● **EXERCISE DESCRIPTION**
Please copy the West End Watch Co. forum post word for word, starting at the words "## bubba48 (Jan" and ending after "me pleasant surprises.".

··· PASSAGE PROVIDED ···

# West End Watch Co. - Three interesting watches



## bubba48 (Jan 25, 2012)

Hope that my English is good enough to be understood

​*1)*

The West End Watch Co., a little known maison (at least in Italy) that was the first to mount the antichock on an industrial scale on their watches, was among the first to adopt the water-resistant cases FB as well as having significantly contributed to the spread of Swiss watchmaking in the Far East, has often given me pleasant surprises.

West End Watch told me that the watch has been manufactured in the late '30s, presumably at the turn of 1938 and 1939










I would like to be able to tell you something about Mr. ARL Baker, Irish in Belfast










Under the caseback, I found a little surprise










So Mr. Baker was an Official of the 'Indian Civil Service in the early '40s and I went straight to requests for information both to London and India, but despite several reminders, I got only silence ..........

It remains, however, the consolation of having a discrete movement (based FHF 30)....

··· SOURCE EXCERPT ···

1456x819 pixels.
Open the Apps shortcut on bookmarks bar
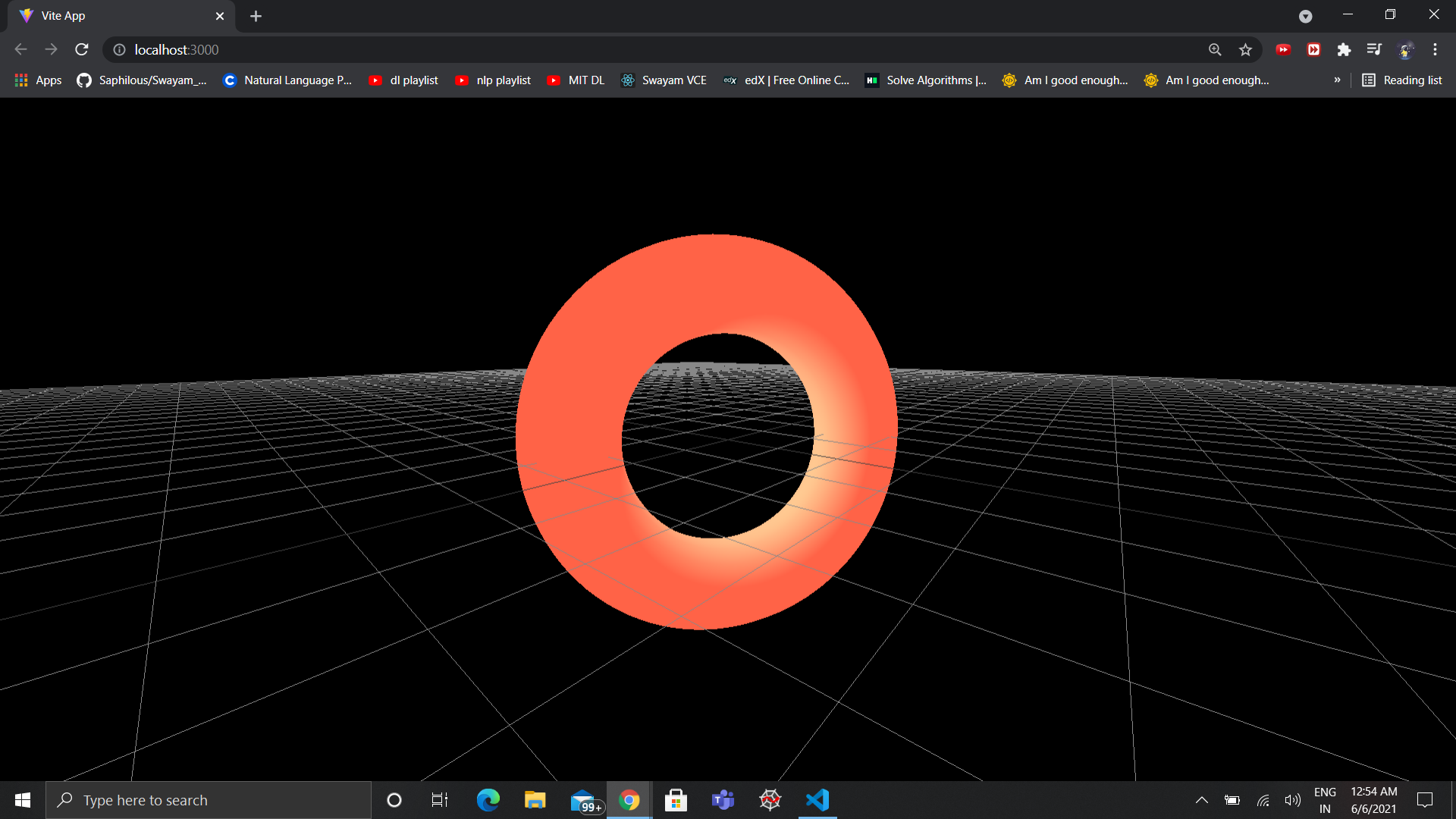[x=37, y=80]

···

● **ANSWER TO THIS PROBLEM**
## bubba48 (Jan 25, 2012)

Hope that my English is good enough to be understood

​*1)*

The West End Watch Co., a little known maison (at least in Italy) that was the first to mount the antichock on an industrial scale on their watches, was among the first to adopt the water-resistant cases FB as well as having significantly contributed to the spread of Swiss watchmaking in the Far East, has often given me pleasant surprises.